-- EXERCISE INSTRUCTIONS --
Copy the lines of the data that run from the line containing "The height and width of the screenshot is (474, 938)." to the line containing "tap(207, 109)", both included, reproducing each one word for word.

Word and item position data
#####
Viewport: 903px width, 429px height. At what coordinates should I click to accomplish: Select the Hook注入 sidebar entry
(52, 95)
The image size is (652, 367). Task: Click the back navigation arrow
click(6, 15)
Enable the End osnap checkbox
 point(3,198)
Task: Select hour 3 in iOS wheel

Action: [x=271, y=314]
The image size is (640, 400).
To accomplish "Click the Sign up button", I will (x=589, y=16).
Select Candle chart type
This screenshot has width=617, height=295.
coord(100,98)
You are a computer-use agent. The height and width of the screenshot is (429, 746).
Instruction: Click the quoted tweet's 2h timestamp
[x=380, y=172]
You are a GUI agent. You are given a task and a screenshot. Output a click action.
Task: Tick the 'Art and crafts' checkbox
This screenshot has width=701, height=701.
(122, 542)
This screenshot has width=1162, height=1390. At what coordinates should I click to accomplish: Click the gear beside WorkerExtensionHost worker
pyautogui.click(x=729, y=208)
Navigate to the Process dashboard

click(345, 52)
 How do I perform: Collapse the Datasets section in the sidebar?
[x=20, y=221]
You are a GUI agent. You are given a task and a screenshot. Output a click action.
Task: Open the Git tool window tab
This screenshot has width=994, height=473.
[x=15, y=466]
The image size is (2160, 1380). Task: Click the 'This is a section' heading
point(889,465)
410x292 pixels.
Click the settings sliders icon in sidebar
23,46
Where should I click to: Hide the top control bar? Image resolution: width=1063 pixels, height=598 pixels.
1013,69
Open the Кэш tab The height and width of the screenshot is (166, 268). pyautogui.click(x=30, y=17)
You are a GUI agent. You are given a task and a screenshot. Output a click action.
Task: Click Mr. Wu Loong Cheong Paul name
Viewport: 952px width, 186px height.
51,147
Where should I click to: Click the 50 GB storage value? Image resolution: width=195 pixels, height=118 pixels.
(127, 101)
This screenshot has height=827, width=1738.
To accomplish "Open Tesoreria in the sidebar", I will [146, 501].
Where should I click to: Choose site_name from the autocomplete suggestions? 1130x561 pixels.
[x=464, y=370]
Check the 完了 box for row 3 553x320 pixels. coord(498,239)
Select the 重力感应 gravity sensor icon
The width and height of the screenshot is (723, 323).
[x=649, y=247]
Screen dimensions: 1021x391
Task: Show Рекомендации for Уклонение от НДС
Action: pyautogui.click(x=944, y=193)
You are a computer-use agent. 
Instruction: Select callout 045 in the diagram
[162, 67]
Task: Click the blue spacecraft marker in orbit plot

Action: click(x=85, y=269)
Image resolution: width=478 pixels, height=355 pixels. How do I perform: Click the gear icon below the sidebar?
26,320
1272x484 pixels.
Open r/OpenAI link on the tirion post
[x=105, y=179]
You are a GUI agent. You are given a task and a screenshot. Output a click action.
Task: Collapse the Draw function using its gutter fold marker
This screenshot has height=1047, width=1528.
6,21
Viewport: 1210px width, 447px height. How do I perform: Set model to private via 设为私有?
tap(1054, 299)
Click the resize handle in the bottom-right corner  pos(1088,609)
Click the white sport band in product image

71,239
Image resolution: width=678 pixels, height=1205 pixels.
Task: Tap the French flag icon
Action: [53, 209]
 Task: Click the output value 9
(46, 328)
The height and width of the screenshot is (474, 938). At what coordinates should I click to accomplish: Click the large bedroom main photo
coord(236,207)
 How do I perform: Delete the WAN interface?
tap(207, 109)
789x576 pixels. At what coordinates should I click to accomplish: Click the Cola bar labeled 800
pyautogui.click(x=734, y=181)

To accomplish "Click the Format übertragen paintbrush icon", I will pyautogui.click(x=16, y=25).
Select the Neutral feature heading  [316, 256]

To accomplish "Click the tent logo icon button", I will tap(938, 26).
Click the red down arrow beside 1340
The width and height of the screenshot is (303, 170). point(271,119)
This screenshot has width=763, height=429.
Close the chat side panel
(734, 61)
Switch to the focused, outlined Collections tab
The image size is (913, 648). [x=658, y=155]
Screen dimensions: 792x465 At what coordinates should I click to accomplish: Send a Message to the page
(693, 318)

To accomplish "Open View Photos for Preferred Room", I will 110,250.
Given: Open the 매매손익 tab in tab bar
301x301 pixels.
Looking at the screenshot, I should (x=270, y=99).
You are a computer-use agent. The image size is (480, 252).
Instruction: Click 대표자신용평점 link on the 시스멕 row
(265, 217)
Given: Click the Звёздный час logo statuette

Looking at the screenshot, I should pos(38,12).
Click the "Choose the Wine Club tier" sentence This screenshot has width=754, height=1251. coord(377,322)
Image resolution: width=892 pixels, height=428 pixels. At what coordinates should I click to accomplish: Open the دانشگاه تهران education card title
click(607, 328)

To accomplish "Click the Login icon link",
#####
-- SOLUTION FOR THIS TASK --
The height and width of the screenshot is (474, 938). At what coordinates should I click to accomplish: Click the large bedroom main photo
coord(236,207)
 How do I perform: Delete the WAN interface?
tap(207, 109)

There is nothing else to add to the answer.